Baldwin City plans to relocate police station to former restaurant
photo by: Elvyn Jones
It was an afternoon drive thatled to the impending move of the Baldwin City Police Department from downtown to a former restaurant on U.S. Highway 56, said Casey Simoneau.
Simoneau, who was sworn in as Baldwin City mayor in January, said he was driving around town when it occurred to him that the 5,000-square-foot building on the city’s east side could be the solution to the need for a larger, more secure police station.
“I thought it would make a good location,” he said. “I thought it was a good idea to take an older building in our community and fix it up and get this done for half the price of the previous proposal.”
Last month, the Baldwin City Council authorized purchasing the building at 203 First St. for $260,000. The city has a contract on the building but is still waiting for the deal to close, Simoneau said. The site was the home of the Wooden Spoke Restaurant until it moved last year to its current location at 203 Ames St.
The Baldwin City Council previously discussed the possibility of building a new police station in the current Baldwin City Public Works yard south of the 600 block of High Street once public works relocates to its new facility now under construction on Orange Street.
That discussion started four years ago because of the space and safety inadequacies at the police department’s current home in a 1,200-square-foot former flower shop at 811 Eighth St. The stumbling block was the cost of a new building, which Baldwin City Police Chief Greg Neis said would be at least $2.1 million.

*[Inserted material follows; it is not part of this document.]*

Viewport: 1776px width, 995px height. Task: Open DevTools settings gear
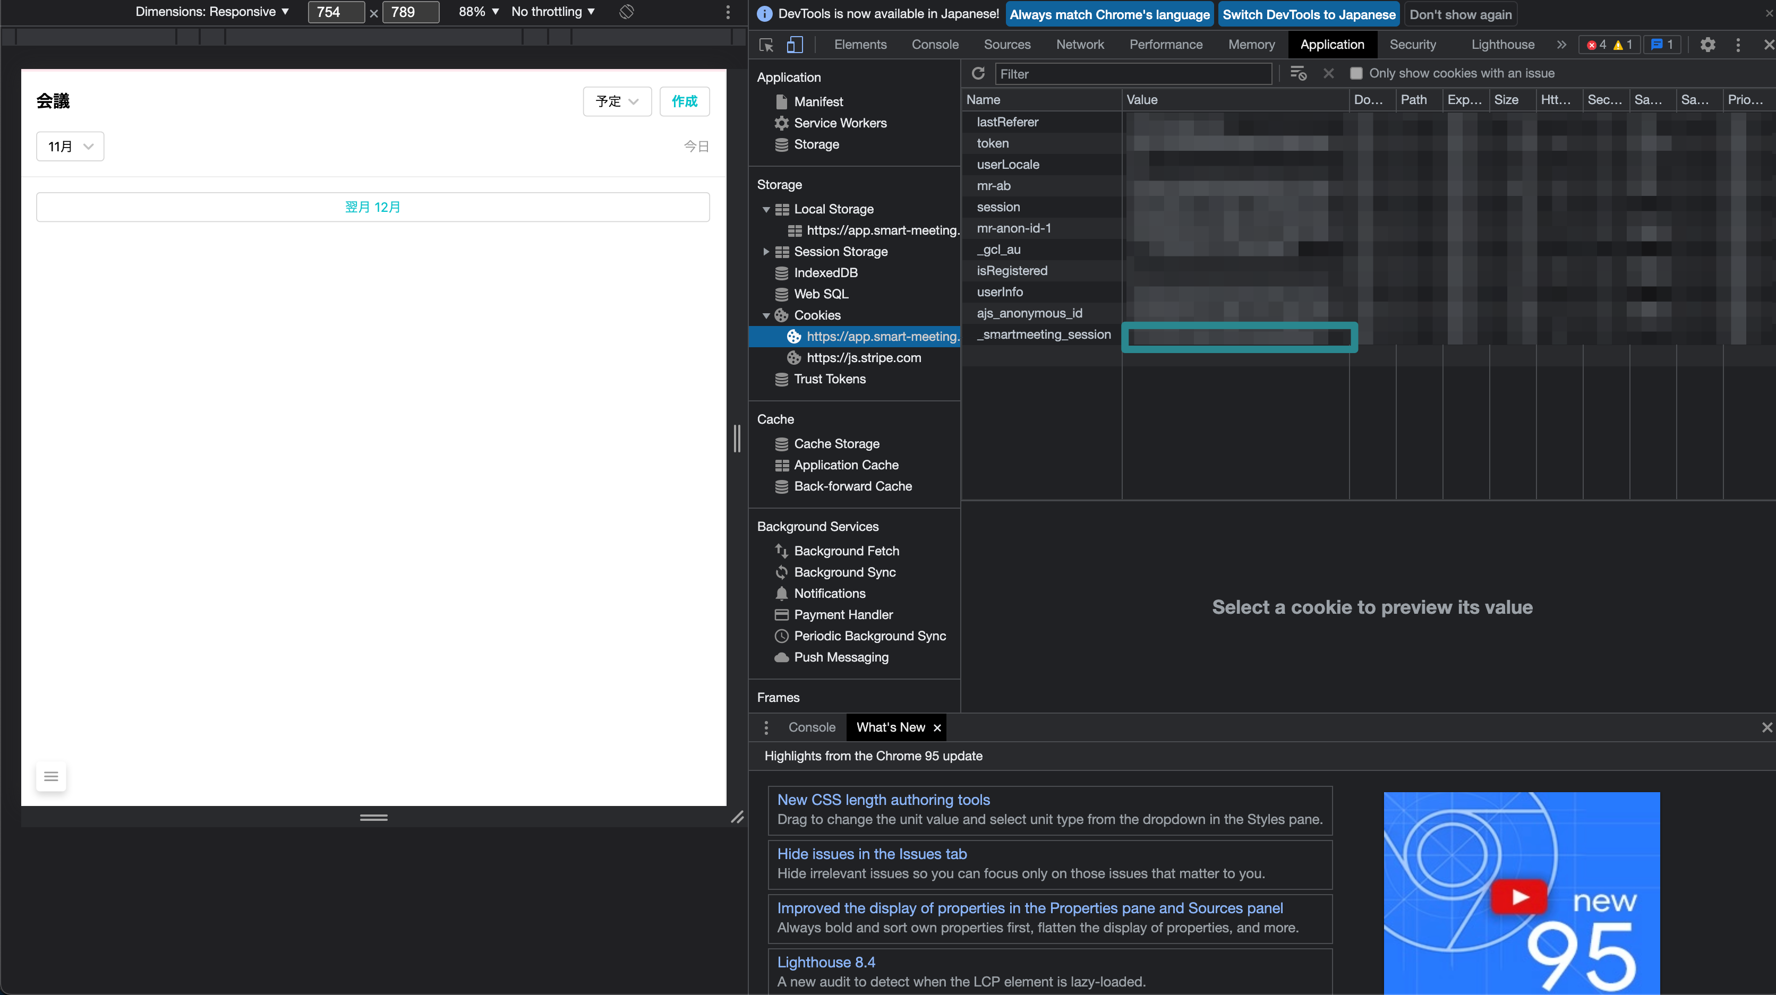(1707, 45)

The new highway site would double the space available to the police department, Simoneau said.
“I don’t see us outgrowing this for some time,” he said. “We would have to grow substantially for us to outgrow that building. It’s probably bigger than what we would build new, and it’s a much better utilization of city funds.”
One advantage of the public works property was that it would keep the police station downtown and near Baker University, but Simoneau said there were offsetting advantages of the new site. The city has approached Lawrence-Douglas County Fire Medical about relocating its Baldwin City ambulance station to the highway site from its current location at 212 Kibbee St.
“I would have loved to keep it (the police station) downtown, but there is no building downtown large enough,” Simoneau said. “I wanted to take an existing building rather than build new. Fifty percent of our police department’s call load is on the highway. If Fire and Medical relocates, they would be right on the highway.”
The new building does need to be renovated. Neis said he and city staff were still reviewing plans. How much it would cost would depend on whether Fire and Medical decides to relocate to the site, but the chief does have a number in mind.
“My estimate is we can get in there for $1 million,” he said. “That includes the purchase price.”
Neis also estimated it would be until January 2019 at least before renovations were complete and the police department could move into its new headquarters.
The new site would address the shortcomings of the current station: lack of storage space, absence of separate interview rooms when two or more suspects are being interrogated, a single restroom and no space of staff meetings or training, Neis said.
“I feel very good about what we can get in there,” he said. “It will be a lot more useful for us and a lot more functional.”